When they reached the car, Bernes held out the passenger door for Edith who hesitated. "Would it be so terrible if, I - I've always wanted to sit in the front?"
"Well.. we seem to be good at breaking the rules," Bernes closed the door and opened the one to the front seat, next to the driver.
"Do you know, I think I would quite like to learn how to drive - I think I'd be rather good at it," Edith remarked when they were both in the car.
"My my, who would've thought the Lady Edith had such deviation in her -"
"Well I don't see how it's so blasphemous - a woman wanting to drive. I have two arms and two legs alike the next man who's survived the war."
"Oh - I did forget! I'm talking to one of the writers for The Sketcher." Bernes chuckled, a clump of dark hair fell to the side of his face with the movement.
"You read the column?"
"I confess, I was curious after seeing your name on the back of Mr Carson's morning paper..." His eyes were half closed with amusement, a grin tugging at his mouth as he studied the road ahead.
"You don't! How odd to think - all the time - the chauffeur's reading my own writing!"
"It's allowed, you know. And don't look so surprised - there's a lot more where that came from."
"What do you mean?" Edith demanded.
"The maids love it."
"The maids? Who else? Mrs Patmore?"
"I wouldn't be flabbergasted if she did. You see this is the thing with magazines like The Sketcher, M'lady - usually, they're published for public domain."
"Oh! Don't tell me how magazines work."
"They like to think of one of you upstairs as so forward-thinking. I suppose it gives them hope." Bernes shrugged his shoulders and looked at her.
"You make me sound like a liberal... Oh - concentrate on the road," Edith ordered, disgruntled. However, she was pleasantly surprised at him having asked no questions about the fact he was taking her to Loxley.
Ten minutes later Edith found herself outside Anthony's door. She held her breath and rung.
Jones came to the door, "I'm sorry Lady Edith, but Sir Anthony remains placid towards your visits, and is currently occupied. He usually takes to bed at this hour I'm afraid," with a nod, the butler closed the door firmly. Edith huffed in frustration.

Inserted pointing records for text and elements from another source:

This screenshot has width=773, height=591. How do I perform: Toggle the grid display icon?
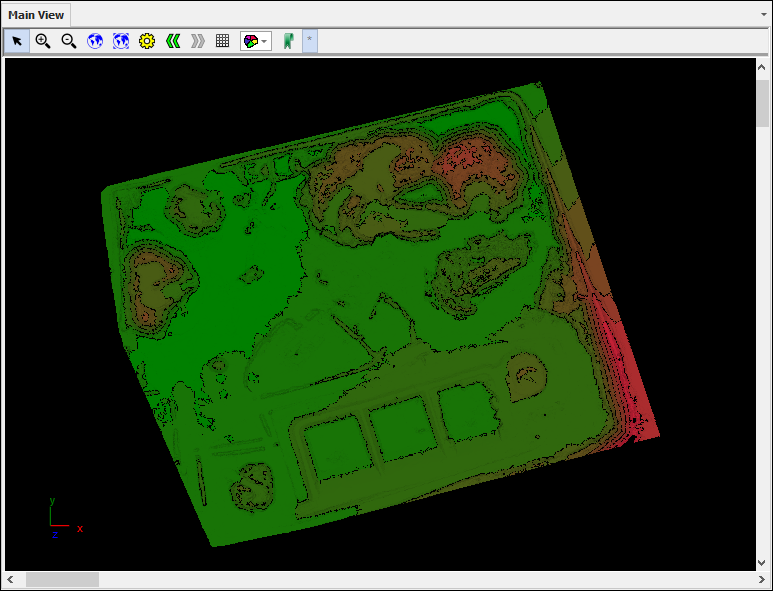click(x=223, y=41)
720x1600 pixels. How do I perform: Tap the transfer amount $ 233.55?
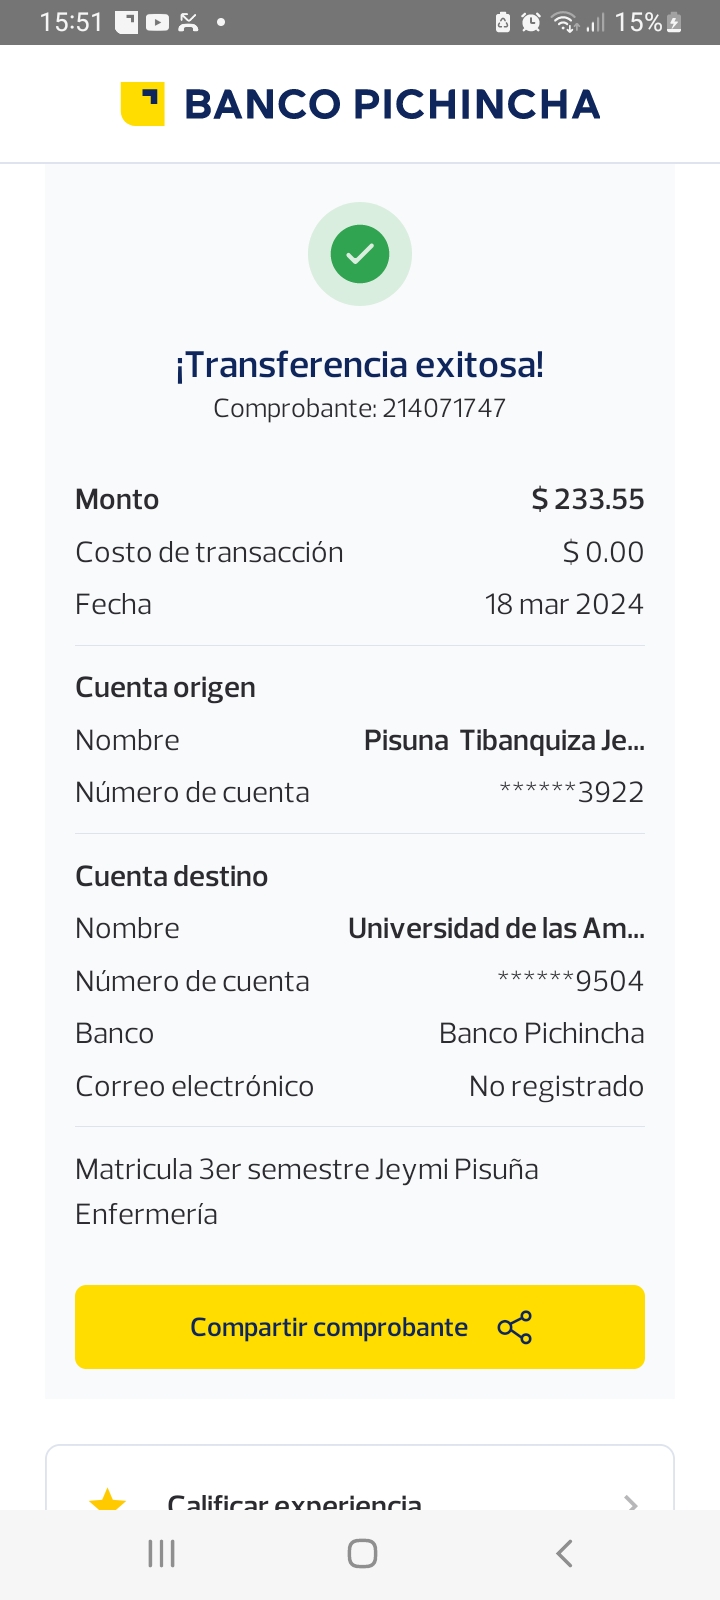pos(588,499)
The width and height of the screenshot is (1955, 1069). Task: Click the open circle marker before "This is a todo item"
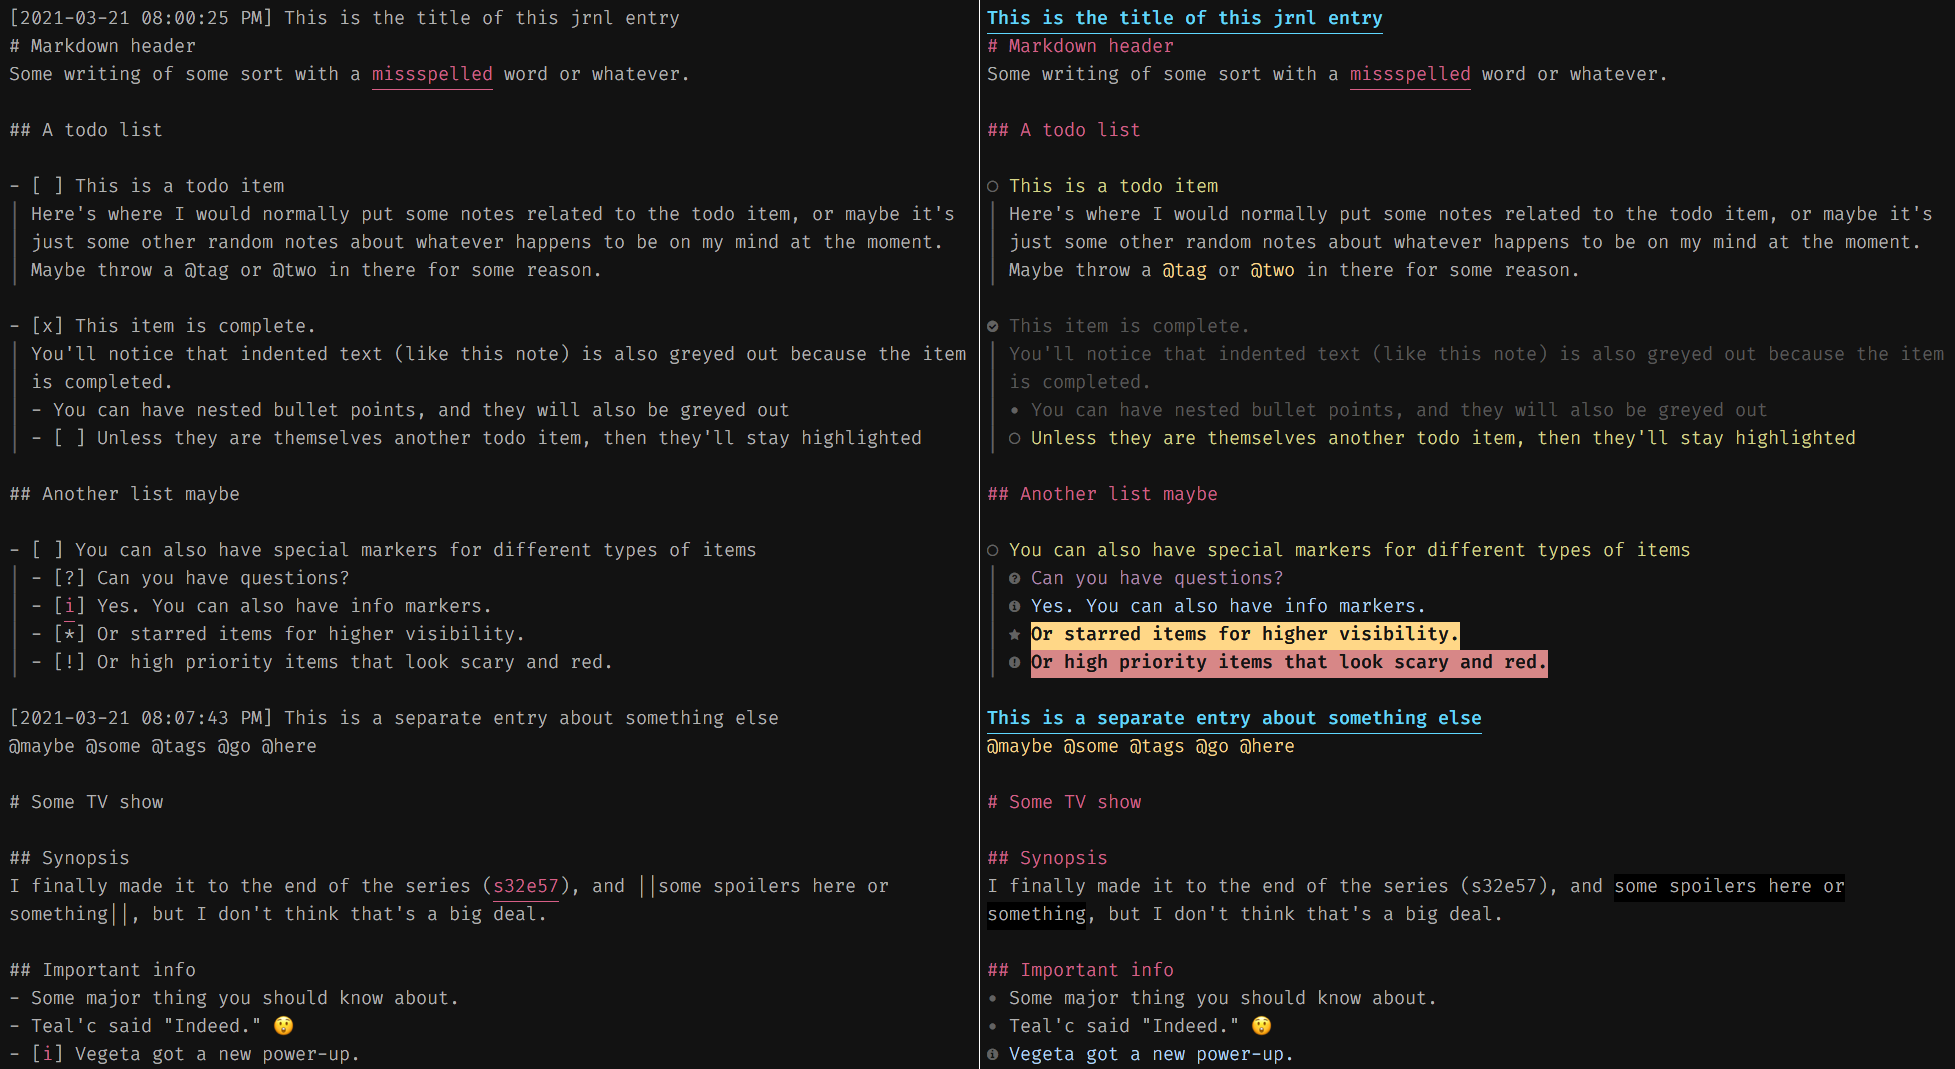pos(993,186)
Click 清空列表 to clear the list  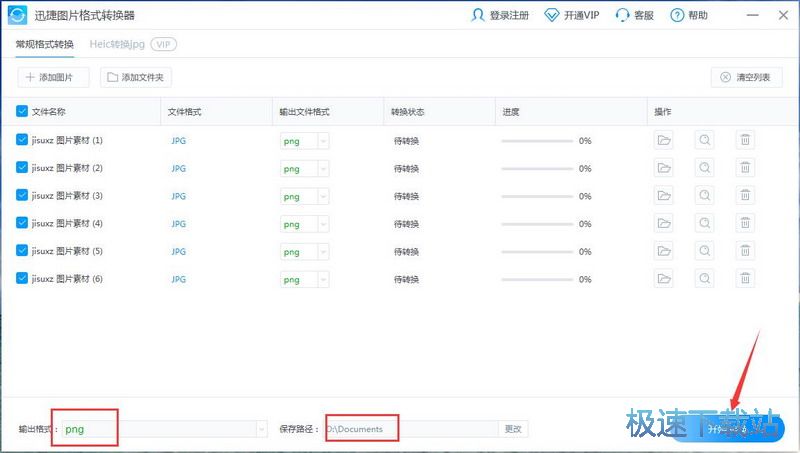tap(747, 77)
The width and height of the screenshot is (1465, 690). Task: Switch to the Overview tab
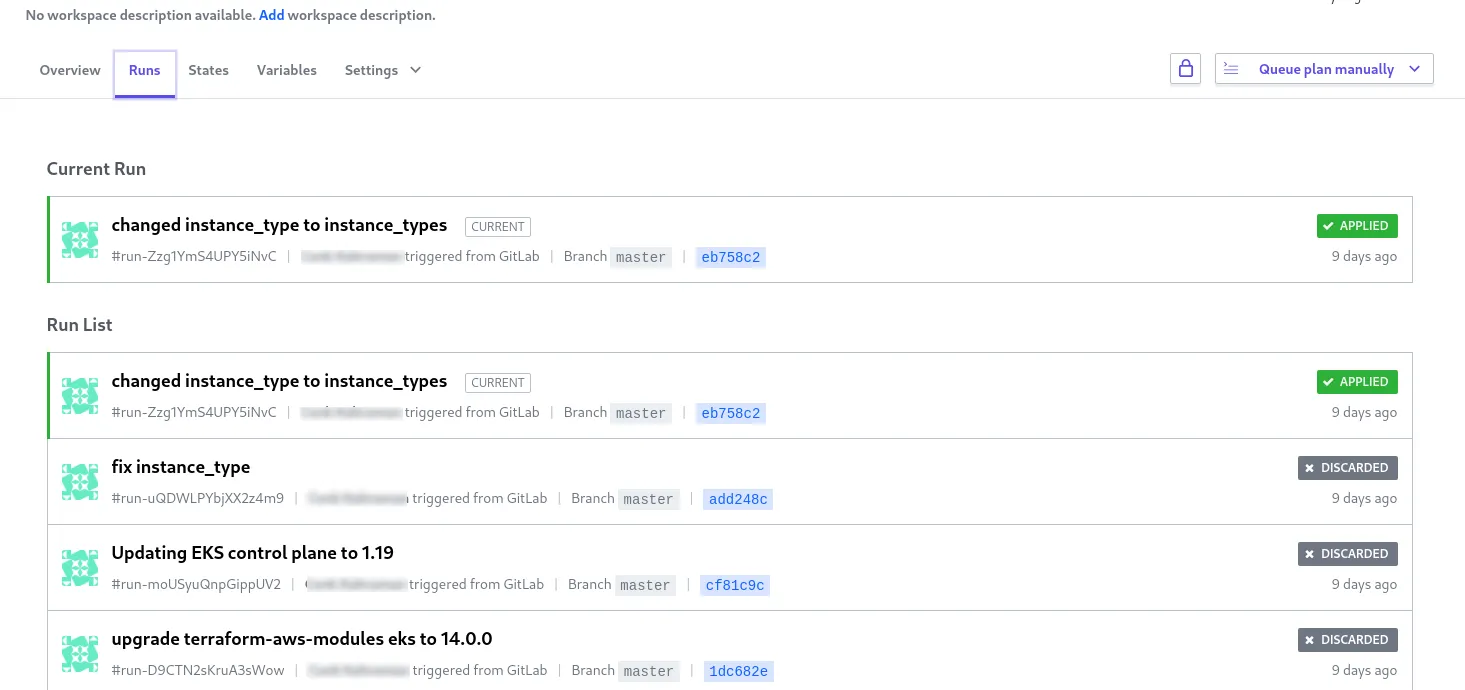(70, 70)
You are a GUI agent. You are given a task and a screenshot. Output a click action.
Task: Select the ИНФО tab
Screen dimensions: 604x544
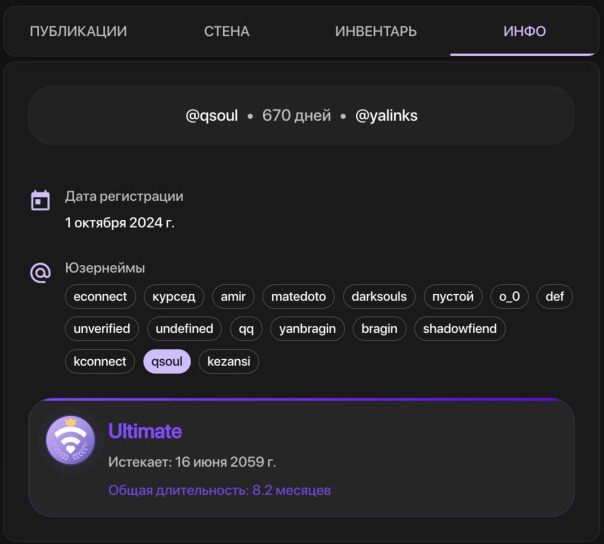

She was not going home yet. Edith walked around the back of the house, towards the garden gates and peered up at the windows, a light was on upstairs. She needed to get into that room, nothing in Edith would let her turn back. Not now. She needed to see him, she didn't even know why, but all she knew was that she did.
She tried the gate, and to her surprise it flung open.
Now that Edith had access to the garden, she noticed that there was a short wall that ran from the garden to the side of the building (the side of the building that she needed to get to), there was also a mature wisteria climbing up the window of the living-room which had a good ledge from the top.
It wasn't impossible. Edith pulled of her shoes and tiptoed to the wall. She tried her weight on the thick branches of the wisteria, it would hold.